Start of Text

The traditional summer holidays are beginning to take hold and, in South-East Asia, the week is two days shorter with days off Thursday and Friday, making market players reluctant to take up major positions.
The Asia IG index was flat with quotes at 142bp, although the Australian index tightened about 2bp after the Reserve Bank of Australia cut its benchmark rate to 2.5%.
Korean bonds, particularly short-dated ones, found good bids. The most recently priced 2018s from Korea Gas were about 1bp tighter at 142bp-138bp.
The appetite for Korean paper encouraged SK Innovation to emerge this morning with a 5-year deal indicated at 255bp over US Treasuries. It looked wide relative to other Korean names, such as LG Corp’s bonds, which were at 145bp.
The Indian credit curve was fairly stable today, with some buying seen in shorter-dated notes. Some paper, particularly in the 3-year segment, was heard being exchanged. However, one Singapore-based trader said: “It is still not that active since no one wants to go short or long, which makes it pretty boring.”

End of Text
Start of Data section

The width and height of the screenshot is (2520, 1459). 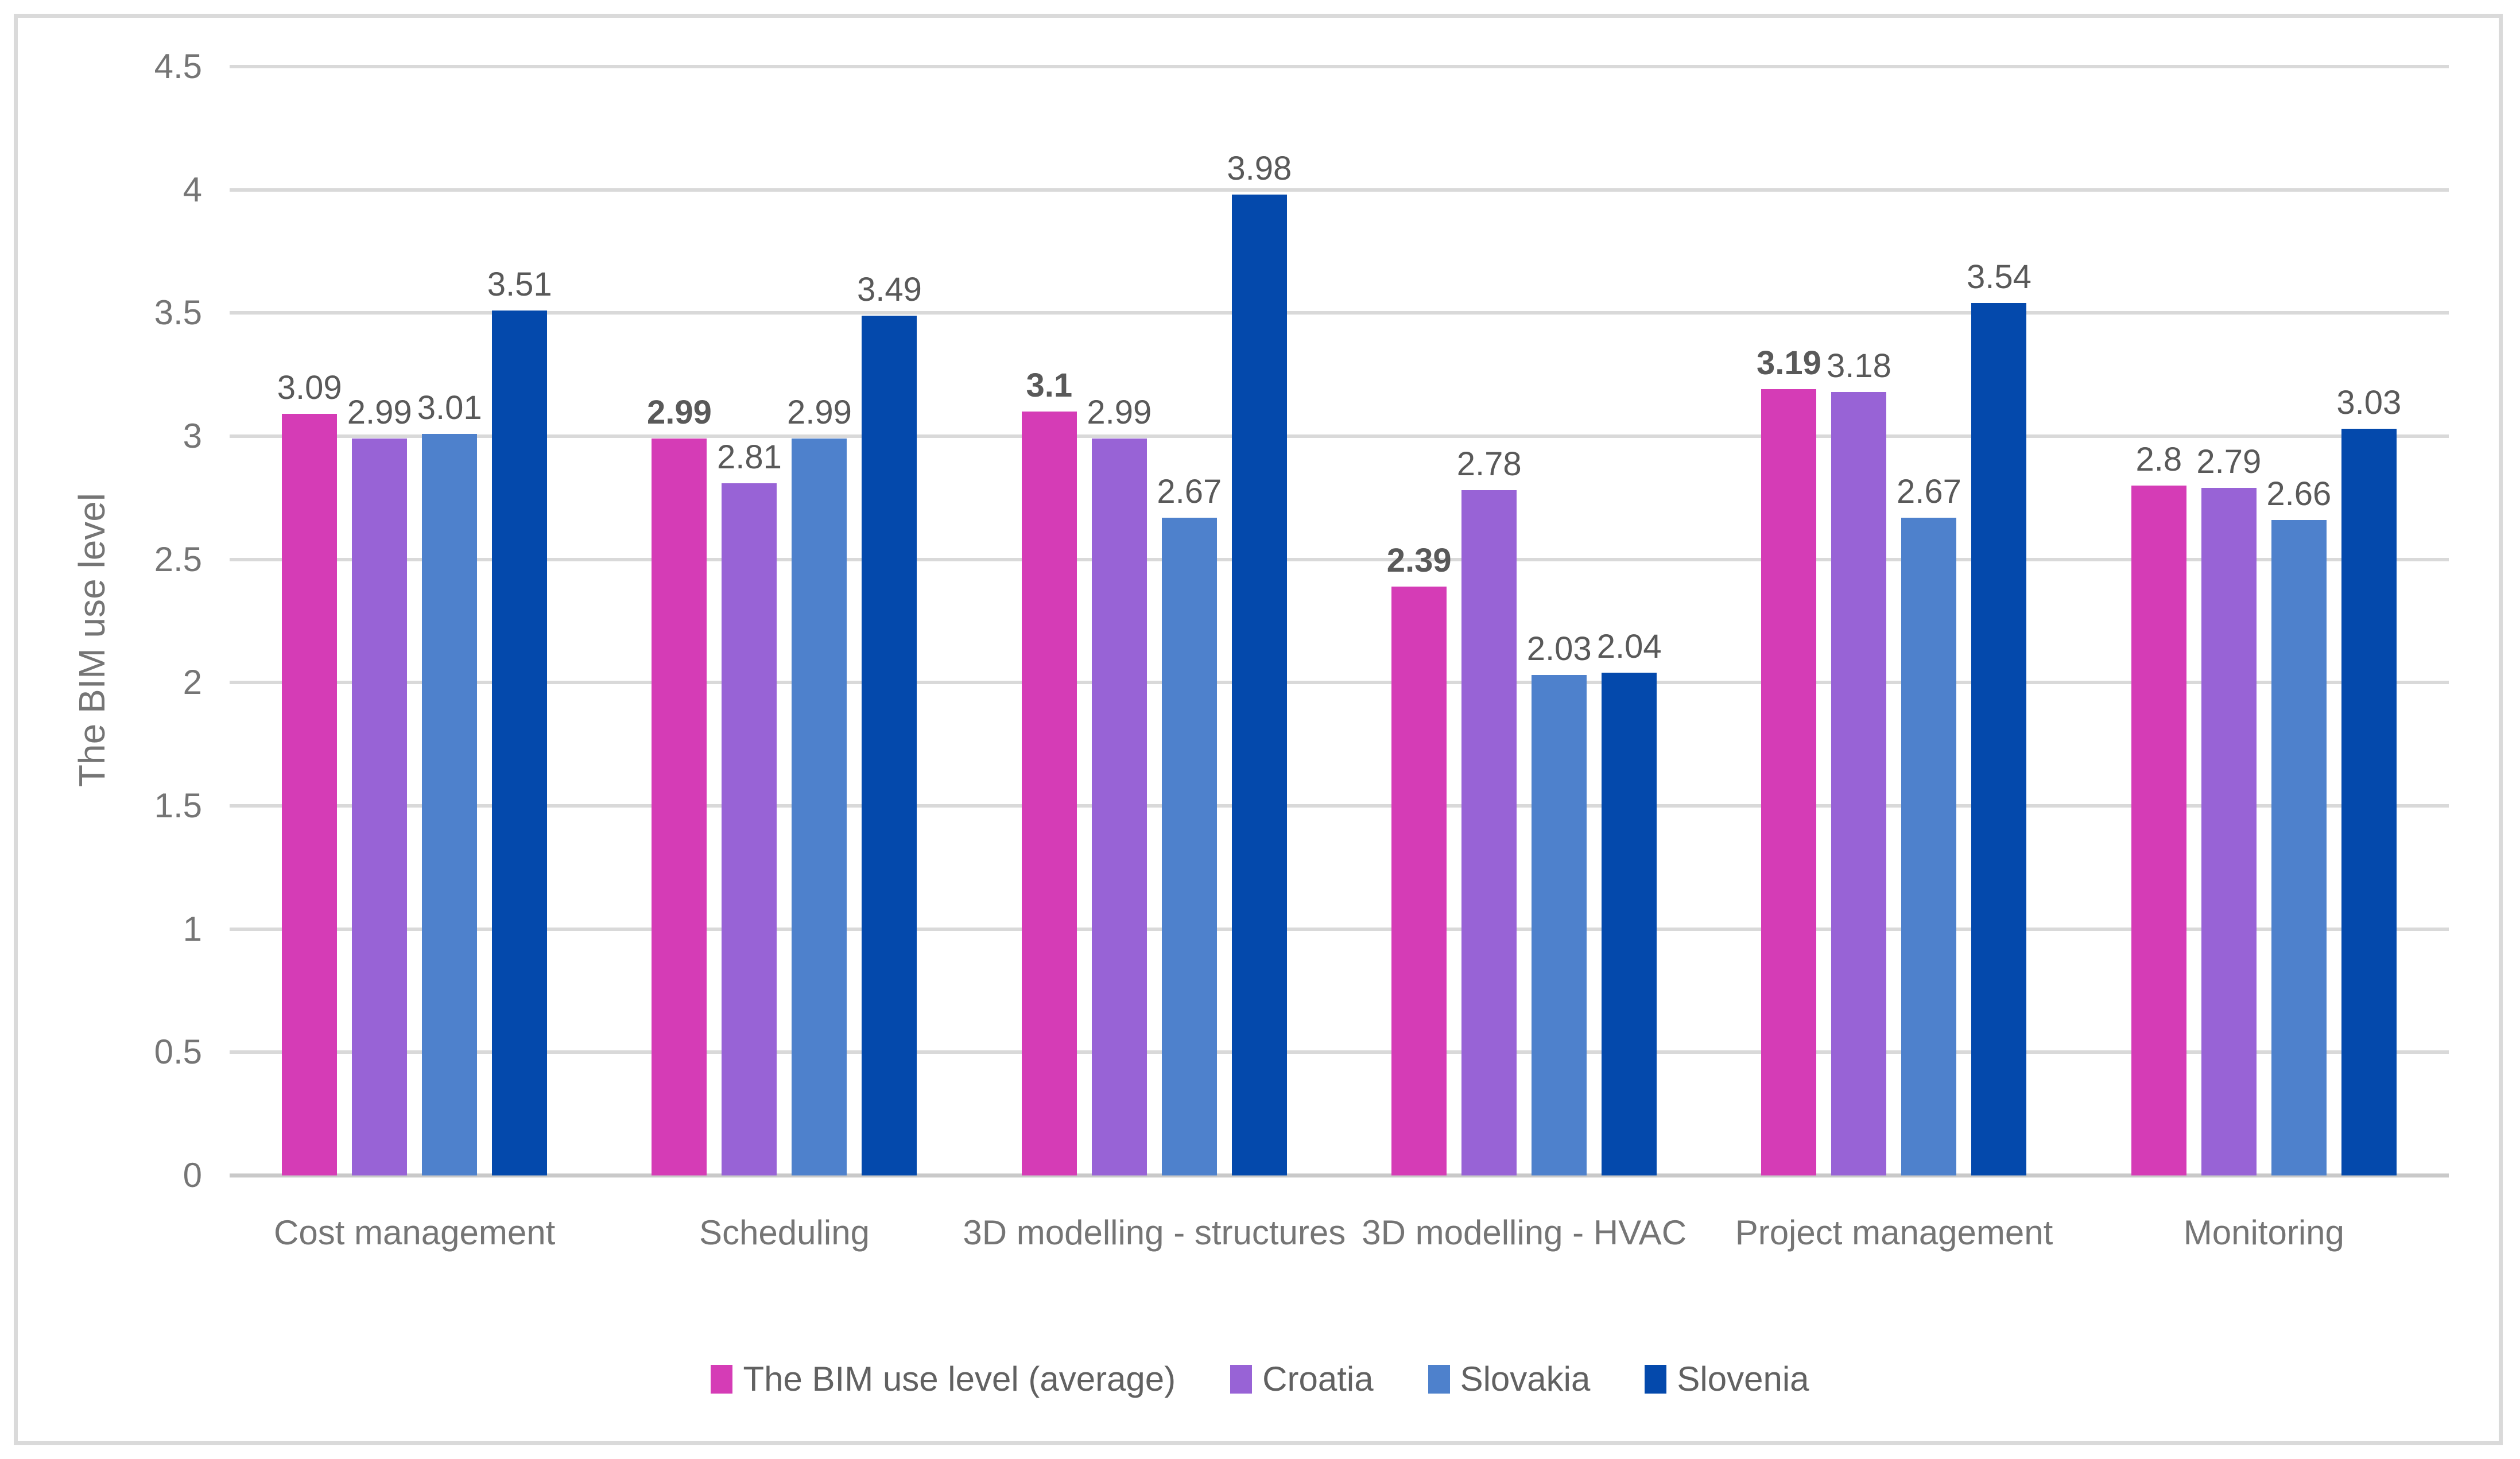 What do you see at coordinates (178, 66) in the screenshot?
I see `y-tick-label-4.5: 4.5` at bounding box center [178, 66].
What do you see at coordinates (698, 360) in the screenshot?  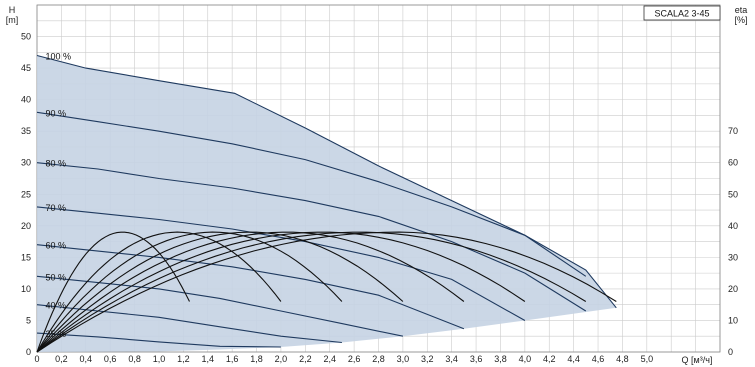 I see `x-axis-title: Q [м³/ч]` at bounding box center [698, 360].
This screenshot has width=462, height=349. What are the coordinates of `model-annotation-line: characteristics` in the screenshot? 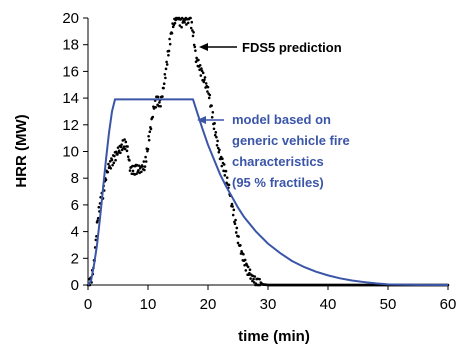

End of Data section

=== Task instructions ===
Pick up the report on Asian credit markets after its final sentence and continue it.

=== Written answer ===
IOC’s 2023s were around 345bp mid-spread, but the bid-offer gap remained very wide, reflecting the lack of interest in Indian 10-year paper.
In the China segment, Poly Real Estate’s 2018s were indicated at 345bp/335bp, slightly tighter from yesterday, but still wide from the reoffer spread of 335bp, while buyers of Baidu’s 2018s could not find any good offers since the notes went mainly to the US markets.
Longyuan’s 2016s were barely traded today, after pricing at 285bp last night, on account of the small size, which meant that investors were holding on tightly to the paper. Still, they were being quoted some 10bp tighter in spread, where quotes could be found.